Gritstone bio, Inc. announced that the first patient has been enrolled for inclusion in the Phase 2/3 GRANITE-CRC-1L trial. The trial evaluates the individualized neoantigen vaccine GRANITE in combination with immune checkpoint blockade for the first line (1L) maintenance treatment of newly diagnosed patients with metastatic, microsatellite-stable colorectal cancer (MSS-CRC). This trial has registrational intent and has been discussed previously with the FDA.

Additionally, the company reported updated overall survival (OS) data from its Phase 1/2 GRANITE trial evaluating individualized immunotherapy in combination with nivolumab (OPDIVO®) and ipilimumab (YERVOY®) in patients with advanced solid tumors, specifically end-stage metastatic MSS-CRC. Patients with MSS-CRC who experienced a molecular response (as evidenced by a decrease in circulating tumor DNA [ctDNA]) continue to have an OS advantage compared to those patients who did not have a molecular response.
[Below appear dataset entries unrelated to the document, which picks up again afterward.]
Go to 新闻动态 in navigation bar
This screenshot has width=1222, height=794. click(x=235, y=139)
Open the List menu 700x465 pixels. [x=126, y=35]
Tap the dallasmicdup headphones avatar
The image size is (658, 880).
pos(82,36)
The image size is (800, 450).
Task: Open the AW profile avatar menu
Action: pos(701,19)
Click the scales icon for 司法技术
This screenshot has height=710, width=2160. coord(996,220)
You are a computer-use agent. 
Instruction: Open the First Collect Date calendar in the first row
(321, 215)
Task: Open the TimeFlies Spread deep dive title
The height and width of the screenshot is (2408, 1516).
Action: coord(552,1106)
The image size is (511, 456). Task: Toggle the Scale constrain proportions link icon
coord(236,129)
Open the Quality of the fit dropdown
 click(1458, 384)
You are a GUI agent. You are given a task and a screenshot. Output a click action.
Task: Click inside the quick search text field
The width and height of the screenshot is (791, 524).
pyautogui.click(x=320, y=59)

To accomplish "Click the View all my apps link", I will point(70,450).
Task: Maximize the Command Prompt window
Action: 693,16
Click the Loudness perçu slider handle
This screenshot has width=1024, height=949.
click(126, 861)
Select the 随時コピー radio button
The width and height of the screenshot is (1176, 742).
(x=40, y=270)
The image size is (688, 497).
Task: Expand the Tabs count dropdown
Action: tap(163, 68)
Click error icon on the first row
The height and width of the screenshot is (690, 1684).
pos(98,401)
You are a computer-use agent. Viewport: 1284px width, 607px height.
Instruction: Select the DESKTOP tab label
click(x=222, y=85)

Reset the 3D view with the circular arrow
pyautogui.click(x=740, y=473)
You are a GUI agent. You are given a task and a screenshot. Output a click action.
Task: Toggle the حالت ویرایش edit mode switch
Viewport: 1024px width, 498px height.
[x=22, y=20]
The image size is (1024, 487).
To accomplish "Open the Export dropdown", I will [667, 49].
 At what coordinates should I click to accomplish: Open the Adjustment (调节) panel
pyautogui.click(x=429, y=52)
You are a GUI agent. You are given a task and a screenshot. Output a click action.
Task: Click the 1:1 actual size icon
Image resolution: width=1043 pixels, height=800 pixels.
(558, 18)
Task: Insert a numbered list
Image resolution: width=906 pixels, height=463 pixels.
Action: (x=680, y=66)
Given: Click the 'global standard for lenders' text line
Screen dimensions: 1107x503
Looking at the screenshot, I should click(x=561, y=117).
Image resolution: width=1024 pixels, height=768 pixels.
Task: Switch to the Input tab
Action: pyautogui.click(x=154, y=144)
All patients alive at the time of the ESMO 2021 data presentation remain alive after an additional ~22 weeks of follow-up (January 5, 2022 data cut-off).

Gritstone will address these developments and present the updated OS data (from the Phase ½ trial in patients with advanced solid tumors) in a presentation at the 40th Annual JP Morgan Healthcare Conference occurring at 8:15am ET on January 13, 2021. About GRANITE-CRC-IL Phase 2/3 Trial: The GRANITE-CRC-1L trial (NCT05141721) is a Phase 2/3, randomized, open-label study evaluating the GRANITE individualized immunotherapy regimen as a first line (1L) maintenance treatment in combination with atezolizumab (TECENTRIQ®) and ipilimumab (YERVOY®) in newly diagnosed patients with metastatic, microsatellite-stable colorectal cancer (MSS-CRC) who received fluoropyrimidine, oxaliplatin and bevacizumab (FOLFOX-bevacizumab) induction therapy. The Phase 2 portion of the study will measure changes in ctDNA over time to characterize the clinical activity of maintenance therapy with GRANITE (GRT-C901/GRT-R902).

The Phase 3 portion will further measure the clinical efficacy of the regimen as assessed by progression-free survival using iRECIST criteria. About Phase 1/2 Trial Evaluating GRANITE Against Advanced Solid Tumors: The purpose of this study was to evaluate the safety, dose, immunogenicity and early clinical activity of the GRANITE individualized neoantigen cancer vaccine, in combination with OPDIVO® (nivolumab) and YERVOY® (ipilimumab), in patients with end-stage metastatic MSS-CRC, NSCLC, gastroesophageal adenocarcinoma, and urothelial cancer (NCT03639714).